Theoretically 1) and 3) are equally precise, and both more precise than 2 (provided that the target is to hit the center of the target). 1) is more accurate than 3) – or better trueness as ISO 5725 would use. While it was fascinating to see how many friends thought that there was a trick behind the question, it was also blatantly clear that the vast majority (63%, see pie chart below) interpret precision to mean ‘precision AND accuracy’.

In anticipation of the critique of this method, I fully admit that this is susceptible to almost any kind of bias you can think of. The 17% who knew the theory or found the answer first is probably an indication that I have a high percentage of academics as Facebook friends, and should not be seen as a scientific way to assess this. This is merely a quick ‘vox pop’ to see if we are totally off combining ‘precision’ and ‘accuracy’ in our daily language

So why do we need yet another concept in education? We already have personalized, adaptive, self-directed, intelligent, flipped and dozens of other hyped-up concepts. My team and I have used many of them – even pioneered some of them – and will continue to use them where they are deemed appropriate.

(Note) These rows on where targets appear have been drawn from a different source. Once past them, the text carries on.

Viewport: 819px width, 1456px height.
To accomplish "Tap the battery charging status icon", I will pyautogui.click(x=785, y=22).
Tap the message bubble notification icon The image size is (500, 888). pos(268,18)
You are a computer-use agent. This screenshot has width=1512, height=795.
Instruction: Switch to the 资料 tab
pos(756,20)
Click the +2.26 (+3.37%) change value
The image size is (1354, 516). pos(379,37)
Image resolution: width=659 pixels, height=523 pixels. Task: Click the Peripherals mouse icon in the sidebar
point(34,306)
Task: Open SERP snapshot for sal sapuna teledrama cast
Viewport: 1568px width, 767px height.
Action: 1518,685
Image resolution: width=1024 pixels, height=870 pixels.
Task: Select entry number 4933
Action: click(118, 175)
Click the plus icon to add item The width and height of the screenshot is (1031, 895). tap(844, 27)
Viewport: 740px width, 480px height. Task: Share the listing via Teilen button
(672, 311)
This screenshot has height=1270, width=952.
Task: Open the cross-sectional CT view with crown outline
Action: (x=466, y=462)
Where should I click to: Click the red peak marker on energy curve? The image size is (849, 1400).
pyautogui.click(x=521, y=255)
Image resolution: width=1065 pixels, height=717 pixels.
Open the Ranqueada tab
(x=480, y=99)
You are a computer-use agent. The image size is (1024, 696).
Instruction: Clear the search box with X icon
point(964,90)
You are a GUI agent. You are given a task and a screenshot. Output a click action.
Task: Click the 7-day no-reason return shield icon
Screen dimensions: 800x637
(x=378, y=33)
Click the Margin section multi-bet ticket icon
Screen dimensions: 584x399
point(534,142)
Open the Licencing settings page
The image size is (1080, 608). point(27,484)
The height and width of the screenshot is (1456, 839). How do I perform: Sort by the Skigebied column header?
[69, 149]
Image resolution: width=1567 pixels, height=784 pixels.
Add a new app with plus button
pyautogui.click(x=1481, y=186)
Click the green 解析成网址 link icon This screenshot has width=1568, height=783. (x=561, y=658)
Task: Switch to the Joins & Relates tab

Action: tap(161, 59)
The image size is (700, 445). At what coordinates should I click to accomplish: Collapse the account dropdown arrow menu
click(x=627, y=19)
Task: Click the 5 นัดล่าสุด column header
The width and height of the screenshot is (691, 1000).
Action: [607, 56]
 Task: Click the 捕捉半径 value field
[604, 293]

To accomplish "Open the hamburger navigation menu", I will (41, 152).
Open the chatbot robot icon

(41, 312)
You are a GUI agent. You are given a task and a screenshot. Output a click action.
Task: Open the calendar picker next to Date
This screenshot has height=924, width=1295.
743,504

We are learning scientists who have worked in this field for over 20 years. It is frustrating that we still have the underdeveloped, marketing driven conversations about new learning methods, particularly when it comes to learning technology. In the current wild west of EdTech, every man and his dog can show up these days and make bold claims that they are more adaptive than what the world has seen before and capable of anything – including ending hunger in Africa. I do not blame decision makers, politicians, teachers and all the other stake-holders if you are fed up with this.

We have struggled for years to develop an intuitive concept for how to establish a common quality mindset for how to approach the quality of educational technologies or inventions. If we mean precise and accurate when we say precision, this IS a valuable measure.

We need to secure precision throughout the education system. Not just with the technology, but with everything involved. We need to base educational decisions on things we can measure and compare.